William Emerson dies at 86; Newsweek journalist covered the South
William A. Emerson Jr., who covered civil rights flash points as part of a cadre of gutsy Southern reporters and later served as editor in chief of the Saturday Evening Post, has died. He was 86.
Emerson, whose health had declined after a stroke, died Tuesday at his home in Atlanta.
A boisterous, outsize figure in an era of colorful New York magazine editors, Emerson stood 6-foot-3, with a booming voice that took over any room. His gifts as a phrasemaker made him a sought-after speaker. Last month, he included hundreds of speeches on wide-ranging subjects including journalism and religion with papers he donated to Emory University.
A veteran of the China-Burma-India theater in World War II, Emerson worked at Collier’s magazine in New York after graduating from Harvard University in 1948.
He was appointed Newsweek’s first bureau chief covering the South in 1953, one year before the Supreme Court’s ruling in Brown vs. Board of Education, which ended public school segregation and triggered years of resistance and violence across Emerson’s native region.
In a memoir, former Newsweek editor Osborn Elliott described Emerson as “a great, rangy, bodacious man who flapped his arms when he walked and enchanted when he talked” and who “launched a tradition of sharp and sensitive Newsweek reporting from the South.”

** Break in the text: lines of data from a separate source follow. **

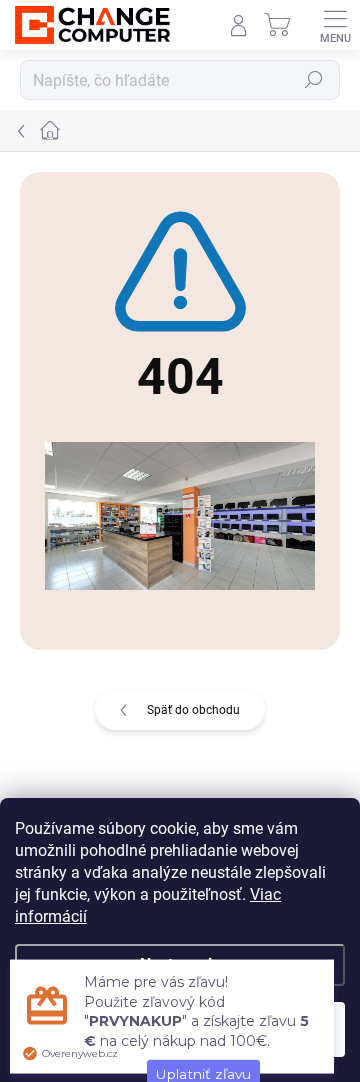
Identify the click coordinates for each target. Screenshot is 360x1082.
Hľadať (314, 80)
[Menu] (335, 25)
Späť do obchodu (193, 710)
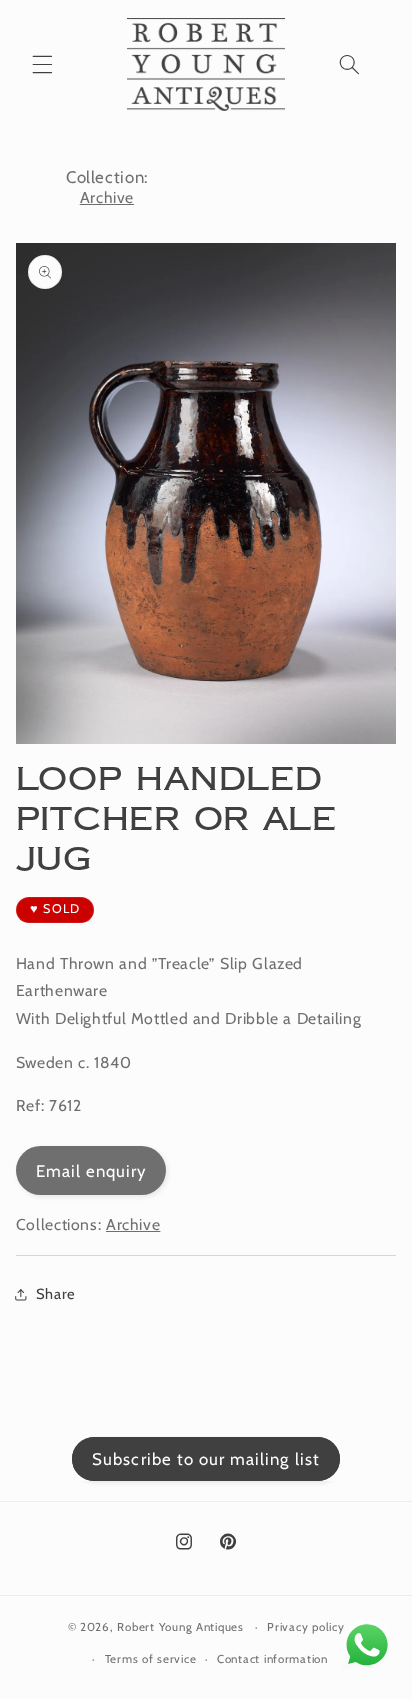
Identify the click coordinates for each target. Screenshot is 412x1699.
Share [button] (56, 1294)
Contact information (272, 1659)
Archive (107, 197)
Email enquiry (91, 1171)
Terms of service (151, 1659)
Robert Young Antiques (180, 1627)
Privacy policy (305, 1627)
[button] (42, 64)
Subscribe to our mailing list (205, 1459)
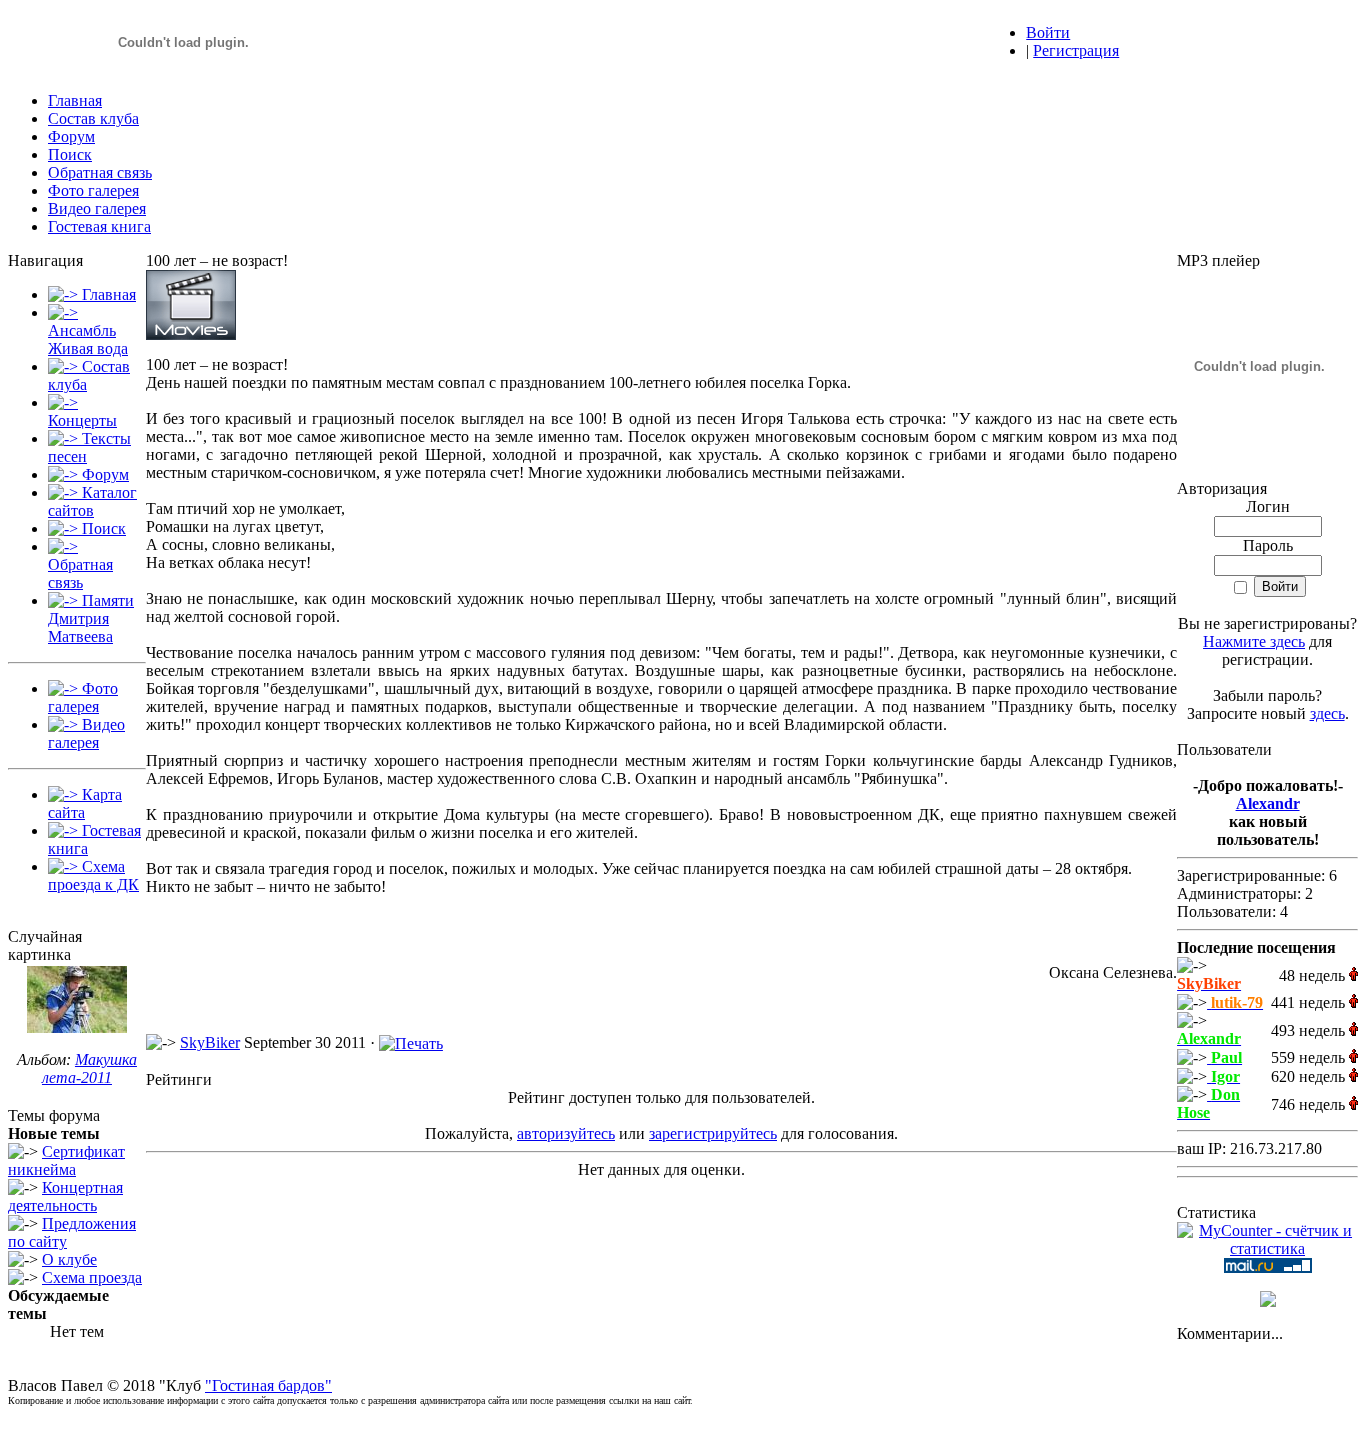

Emerson wrote about cross burnings by the Ku Klux Klan in the piney woods of Florida and school integration fights from Nashville to New Orleans, giving firsthand descriptions of bomb blasts and the experience of walking a shrieking, spitting gantlet with a mother intent on getting her young daughter to class and home again. In Montgomery, Ala., he covered the historic bus boycott and the emergence of its leader, the Rev. Martin Luther King Jr.
Summing up those heady days and the group of competing reporters, many of them fellow Southerners, Emerson told an interviewer in 2006, “We knew we had to just tell the damn truth. The truth may be plenty good or plenty bad, but believe me, it’s always plenty.”
For a Newsweek cover article about author William Faulkner, Emerson headed to the Nobel laureate’s Mississippi home. Though a sign at the driveway told him to go away, Emerson knew Faulkner sometimes relented. He relished telling the story from there, in many variations: how he ventured up the driveway anyway, attracting first dogs and then a shirtless Faulkner himself, who grumbled a few words and then calmly told someone to get his shotgun.
Emerson later held a succession of editing posts in New York at Newsweek and then the Saturday Evening Post, where he was promoted to editor in chief in 1965. When the magazine sank in 1969, he joked that he floated out clinging to the frame of a Norman Rockwell painting that hung in his office.
His era at the Post was a time of tumult in news gathering as well as society.
As the so-called New Journalism was developing, Emerson worked with such practitioners as Joan Didion. He arranged a first-person article, “My Ordeal in Oxford,” by James Meredith, whose enrollment at the University of Mississippi set off riots; it was a scoop in the competitive magazine world, noted the authors of the Pulitzer prize-winning history, “The Race Beat.”
When President Kennedy was assassinated, Emerson, then executive editor, helped recast the entire issue in days to meet a printing deadline. With a Rockwell portrait of JFK as its cover, it included tributes by former President Eisenhower and historian Arthur Schlesinger Jr.
William Austin Emerson Jr. was born in Charlotte, N.C., on Feb. 28, 1923. His family later moved to Atlanta. Emerson was married to Lucy Kiser for 56 years before her death in 2005. They had five children.
After leaving publishing, Emerson taught journalism at the University of South Carolina. He was the author or coauthor of a number of books, including a colorful layman’s biography titled “The Jesus Story” and “Sin and the New American Conscience.”